SO FAR, people power has been absent from the general election. Labour’s leaders operate, indeed, as if mobilising their own base is irrelevant.
Despite the promises that followed falling votes in Muslim areas in the local elections, the aggressive factionalism of the hard-right clique around Keir Starmer has intensified, reflected in a sudden purge of left-wing candidates and the imposition of right-wing ones without even token reference to local wishes.
Parachuting Oxford resident Luke Akehurst into the North Durham seat would be insulting on its own: given his pro-Israel tub-thumping is extreme even by the Labour right’s standards — few Labour Friends of Israel get photographed wearing “I’m a zionist shitlord” T-shirts, or take to social media to explicitly defend Israeli attacks on hospitals — it looks recklessly provocative, a middle finger to activists anguished by the horrific war on Gaza.

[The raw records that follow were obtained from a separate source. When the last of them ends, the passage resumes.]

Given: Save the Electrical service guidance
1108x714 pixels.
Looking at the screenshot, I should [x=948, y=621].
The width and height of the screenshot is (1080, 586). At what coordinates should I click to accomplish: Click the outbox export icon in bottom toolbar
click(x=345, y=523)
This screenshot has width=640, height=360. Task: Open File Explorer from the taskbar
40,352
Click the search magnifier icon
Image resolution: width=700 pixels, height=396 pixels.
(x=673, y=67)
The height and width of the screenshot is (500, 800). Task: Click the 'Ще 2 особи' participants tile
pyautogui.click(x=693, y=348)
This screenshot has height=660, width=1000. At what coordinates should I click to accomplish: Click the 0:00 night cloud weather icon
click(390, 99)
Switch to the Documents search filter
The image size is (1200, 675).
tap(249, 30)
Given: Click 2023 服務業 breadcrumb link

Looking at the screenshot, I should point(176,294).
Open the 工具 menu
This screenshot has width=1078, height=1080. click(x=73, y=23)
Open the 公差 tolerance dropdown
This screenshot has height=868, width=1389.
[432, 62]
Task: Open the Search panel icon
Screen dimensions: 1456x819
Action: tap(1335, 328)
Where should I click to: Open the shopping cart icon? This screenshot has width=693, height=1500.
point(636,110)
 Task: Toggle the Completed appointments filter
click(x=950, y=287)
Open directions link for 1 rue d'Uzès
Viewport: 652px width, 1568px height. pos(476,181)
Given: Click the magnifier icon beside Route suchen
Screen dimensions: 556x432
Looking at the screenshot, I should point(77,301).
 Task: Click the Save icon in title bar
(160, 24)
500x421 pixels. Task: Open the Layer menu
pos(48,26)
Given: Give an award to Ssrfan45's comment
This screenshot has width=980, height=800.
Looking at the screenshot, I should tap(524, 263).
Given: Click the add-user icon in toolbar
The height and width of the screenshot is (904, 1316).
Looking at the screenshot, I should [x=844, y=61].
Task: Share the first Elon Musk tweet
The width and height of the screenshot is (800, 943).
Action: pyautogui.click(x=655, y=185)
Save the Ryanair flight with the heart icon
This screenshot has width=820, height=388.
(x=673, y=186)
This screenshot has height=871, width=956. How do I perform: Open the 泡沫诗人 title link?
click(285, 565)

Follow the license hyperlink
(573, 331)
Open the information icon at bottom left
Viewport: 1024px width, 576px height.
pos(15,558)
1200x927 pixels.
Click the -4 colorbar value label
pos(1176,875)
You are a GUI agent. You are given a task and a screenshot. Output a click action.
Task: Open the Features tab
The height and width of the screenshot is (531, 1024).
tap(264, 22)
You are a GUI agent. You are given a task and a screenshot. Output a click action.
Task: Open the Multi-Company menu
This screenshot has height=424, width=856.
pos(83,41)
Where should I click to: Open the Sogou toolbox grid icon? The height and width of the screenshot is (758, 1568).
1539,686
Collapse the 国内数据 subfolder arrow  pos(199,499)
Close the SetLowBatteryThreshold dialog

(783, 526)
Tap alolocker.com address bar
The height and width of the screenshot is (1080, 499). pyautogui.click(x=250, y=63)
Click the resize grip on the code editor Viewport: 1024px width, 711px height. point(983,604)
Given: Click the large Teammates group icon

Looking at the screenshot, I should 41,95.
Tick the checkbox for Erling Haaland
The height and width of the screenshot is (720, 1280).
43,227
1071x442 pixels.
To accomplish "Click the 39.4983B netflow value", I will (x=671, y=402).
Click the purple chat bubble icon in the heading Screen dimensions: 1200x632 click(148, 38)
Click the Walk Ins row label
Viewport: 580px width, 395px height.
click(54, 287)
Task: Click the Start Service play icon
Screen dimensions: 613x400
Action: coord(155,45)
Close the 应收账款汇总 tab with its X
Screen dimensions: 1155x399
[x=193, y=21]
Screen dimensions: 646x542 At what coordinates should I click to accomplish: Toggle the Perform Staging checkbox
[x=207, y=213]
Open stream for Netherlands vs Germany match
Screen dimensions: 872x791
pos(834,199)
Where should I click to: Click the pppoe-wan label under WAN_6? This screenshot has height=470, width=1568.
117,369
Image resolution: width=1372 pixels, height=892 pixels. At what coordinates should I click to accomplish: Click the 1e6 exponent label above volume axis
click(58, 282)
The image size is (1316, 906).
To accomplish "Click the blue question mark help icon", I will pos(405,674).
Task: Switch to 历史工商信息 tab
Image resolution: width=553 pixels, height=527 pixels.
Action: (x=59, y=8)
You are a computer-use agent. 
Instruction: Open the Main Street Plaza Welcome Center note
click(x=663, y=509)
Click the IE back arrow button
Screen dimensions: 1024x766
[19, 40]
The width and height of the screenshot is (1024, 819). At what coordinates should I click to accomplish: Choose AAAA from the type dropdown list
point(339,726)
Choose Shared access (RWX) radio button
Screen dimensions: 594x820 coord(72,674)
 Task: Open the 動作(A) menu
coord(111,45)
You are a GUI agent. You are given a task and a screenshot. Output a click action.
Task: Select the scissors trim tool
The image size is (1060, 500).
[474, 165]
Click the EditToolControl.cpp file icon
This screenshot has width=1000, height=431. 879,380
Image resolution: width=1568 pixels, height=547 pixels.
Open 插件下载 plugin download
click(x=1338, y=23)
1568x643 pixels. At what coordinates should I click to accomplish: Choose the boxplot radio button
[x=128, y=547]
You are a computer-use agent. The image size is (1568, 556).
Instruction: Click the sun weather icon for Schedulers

This disdain for the footsoldiers reflects the Blairite approach to elections: people are defined as consumers, offered policy shop-fronts by the Establishment parties and expected to pick from the selection on display. We can choose Labour’s tax-and-spend plans or the Tory tax-and-spend plans, Labour’s foreign policy or the Tory foreign policy, Labour’s vision for the NHS or the Tory one — and if those products are as similar as Coke and Pepsi, it shows democracy is being managed just right.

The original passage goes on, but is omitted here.